Task to complete — Leave out every picture, and output exactly the lines from the line containing "Given: Open the Launchpad menu item" through the last line of the data.

Given data —
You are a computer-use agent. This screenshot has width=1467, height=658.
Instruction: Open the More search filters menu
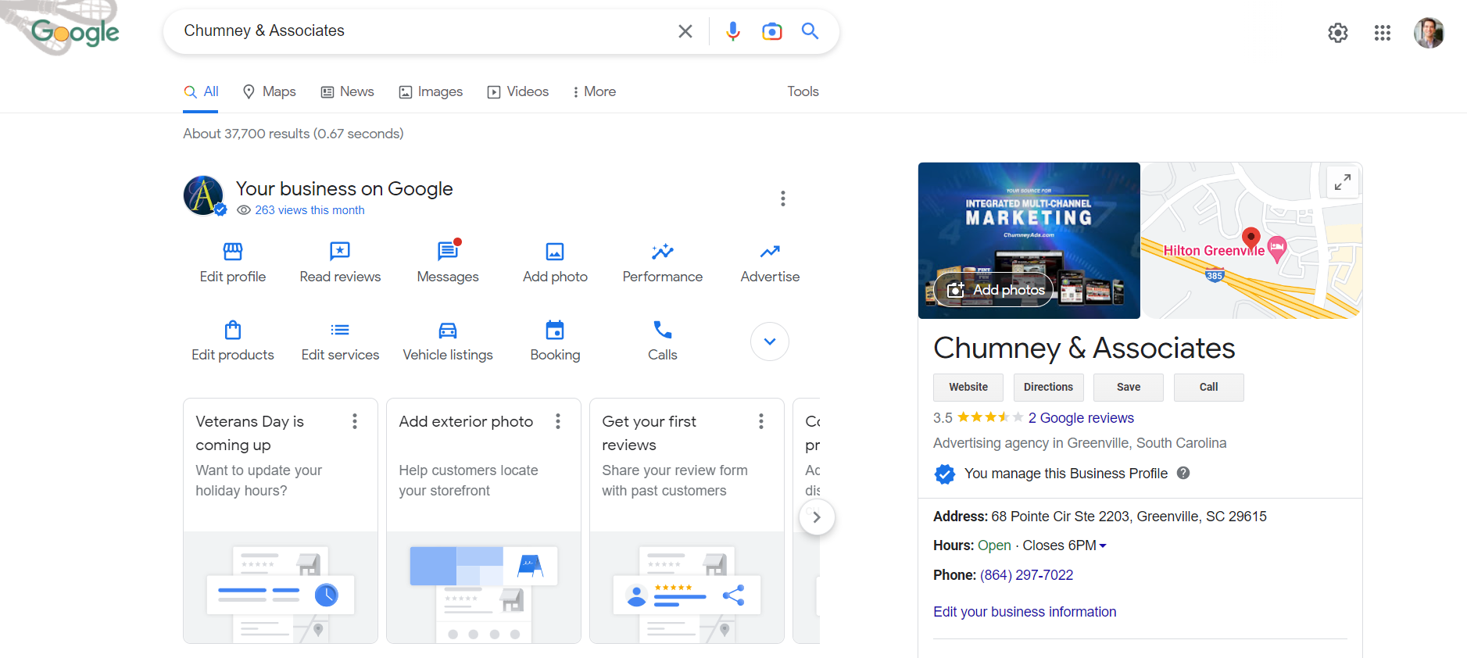[x=593, y=91]
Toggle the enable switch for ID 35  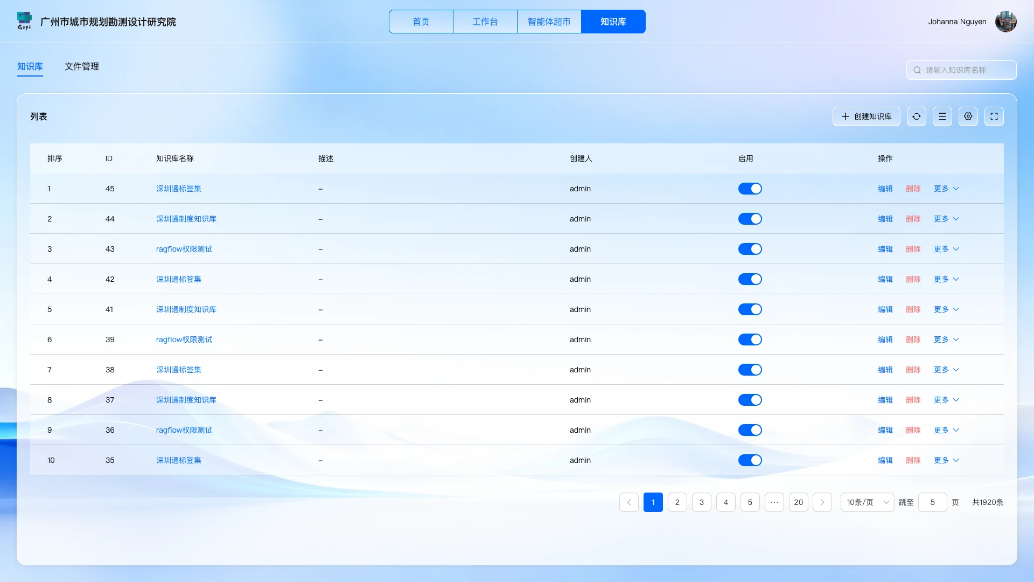[x=750, y=460]
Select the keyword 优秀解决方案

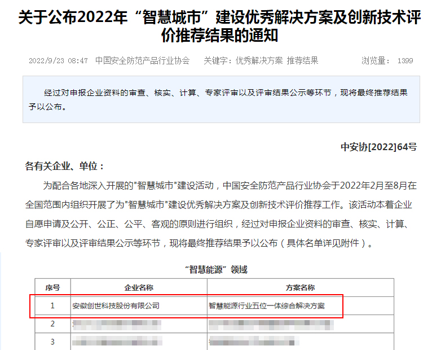259,61
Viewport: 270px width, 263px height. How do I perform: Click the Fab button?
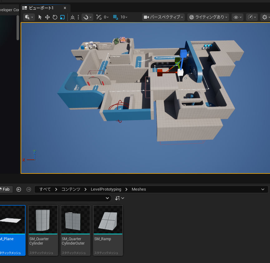click(5, 189)
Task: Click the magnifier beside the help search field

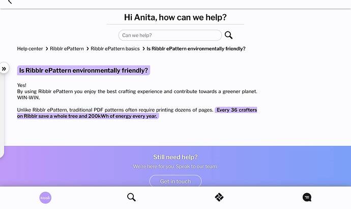Action: [229, 35]
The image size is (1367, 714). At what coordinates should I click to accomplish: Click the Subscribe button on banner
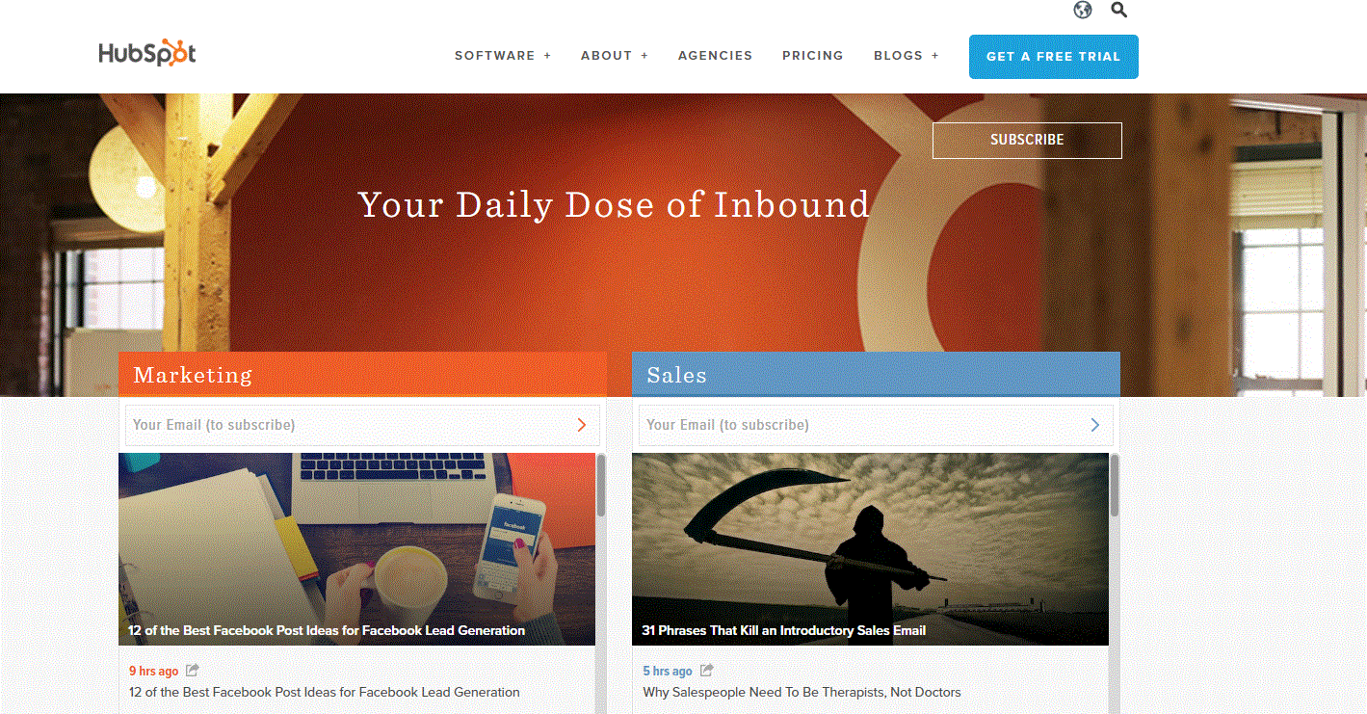click(1027, 140)
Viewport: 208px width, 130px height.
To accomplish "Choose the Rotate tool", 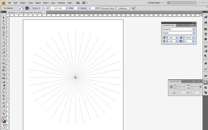I will (x=3, y=60).
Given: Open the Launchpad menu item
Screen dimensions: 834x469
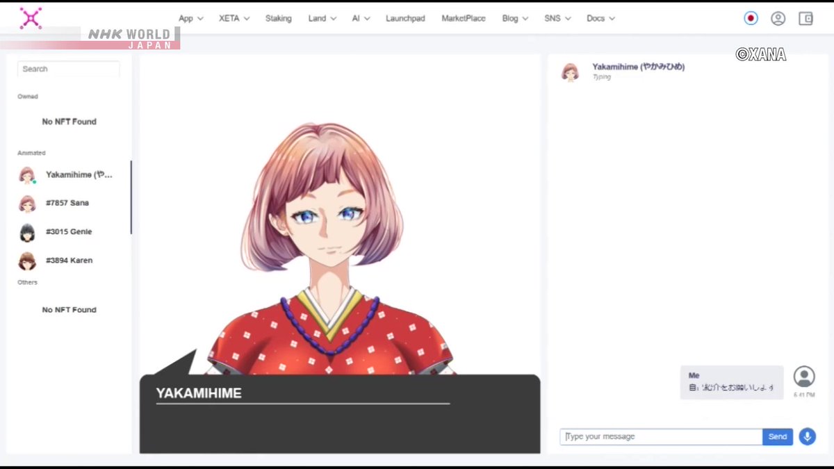Looking at the screenshot, I should coord(405,18).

Output for this exercise —
Given: Open the Launchpad menu item
Screen dimensions: 834x469
Looking at the screenshot, I should coord(405,18).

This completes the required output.